Ambulance call-out no longer free

By Mai Al Abria — MUSCAT: Dec. 12: If you’re treated by an ambulance paramedic and/or transported in an ambulance during a medical emergency, there is a charge you have to pay — even if someone else calls the ambulance for you. Royal Oman Police (ROP) has hitherto been providing this service for free, but has lately incorporated these charges into the motor vehicle insurance policy.

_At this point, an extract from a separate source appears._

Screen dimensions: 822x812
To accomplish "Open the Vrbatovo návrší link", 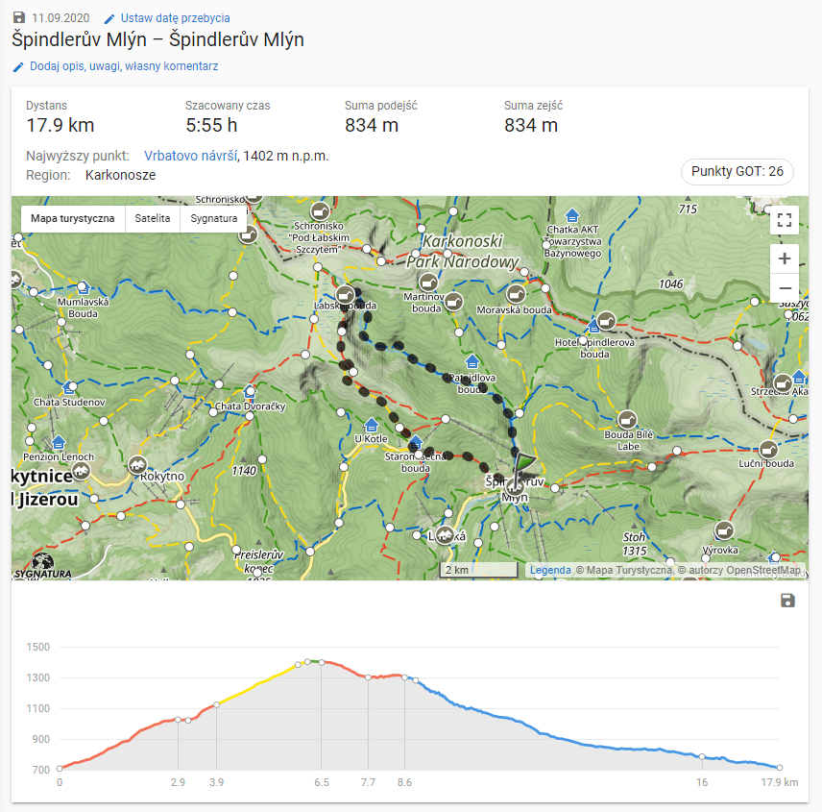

Chapter 4 of the Unified Insurance Policy issued by the Capital Market Authority explains that in the event of a vehicle accident, “The insurer shall bear the cost of medical emergency services provided by ambulance crews working for the Public Authority for Civil Defence and Ambulance (PACDA) at fixed amount of RO 400 for any single accident.”

The ROP however insists that the article has been an integral part of motor vehicle insurance policies from the outset, but was put into effect only recently. “In 2016, the government activated the article to reduce the cost of emergency medical services,” said an ROP official. “Emergency health services provide medical attention for illnesses or injuries requiring immediate treatment. Typical examples of injuries that may require emergency health services include those resulting from accidents, heart attacks or other sudden illnesses,” he explained.

A motorcycle rider who had been ferried to hospital by ambulance following a road mishap told the Observer that he had to fork out more than RO 300 in expenses when it was discovered that his bike was uninsured. Where an ambulance is called out for a domestic medical emergency, the ambulance staff evaluate the gravity of the emergency by telephone en route to the location. If the case is indeed a full-blown emergency, the ambulance immediately proceeds to collect and transfer the patient to hospital for free on humanitarian grounds. However, if the case is not viewed as serious, the patient is encouraged to proceed to the nearest hospital on their own.